§ DIRECTIONS FOR THIS TASK
Pictures excluded, reproduce exactly the lines below from the one with "The image size is (696, 435)." through the one with "the iTunes music", both included.

§ RECORD EXCERPTS
------------------------------

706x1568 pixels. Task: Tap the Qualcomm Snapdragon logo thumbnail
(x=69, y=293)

------------------------------

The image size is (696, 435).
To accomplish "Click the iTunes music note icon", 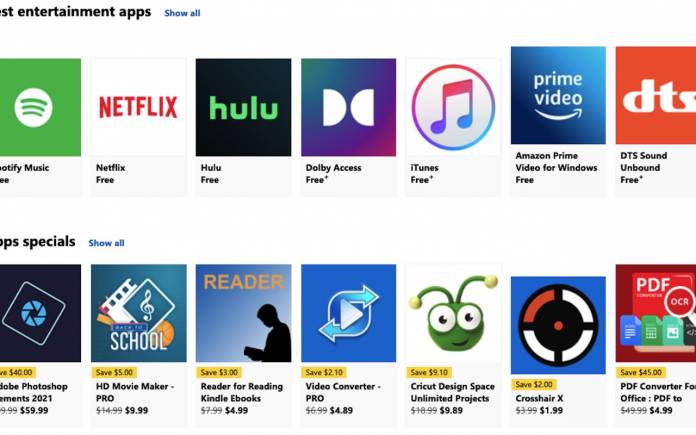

------------------------------

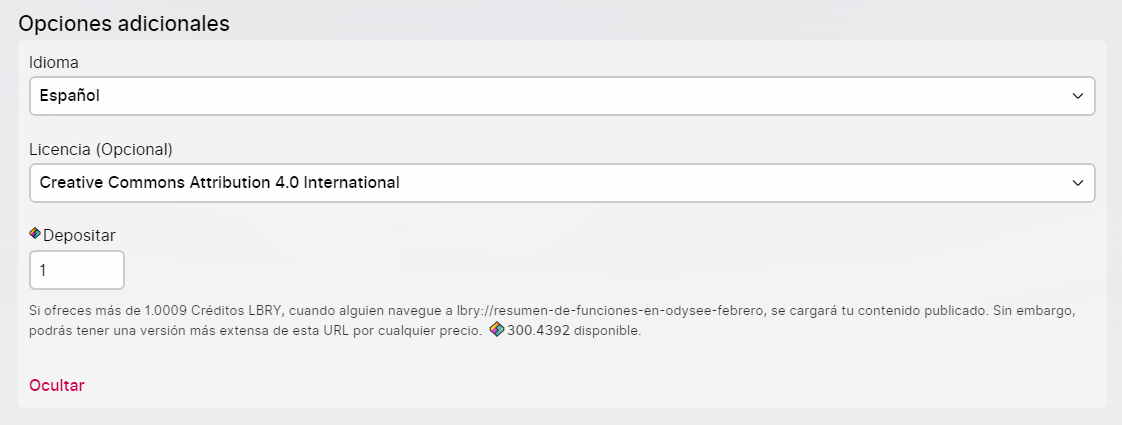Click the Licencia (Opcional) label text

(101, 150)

------------------------------

§ TASK SOLUTION
The image size is (696, 435).
To accomplish "Click the iTunes music note icon", 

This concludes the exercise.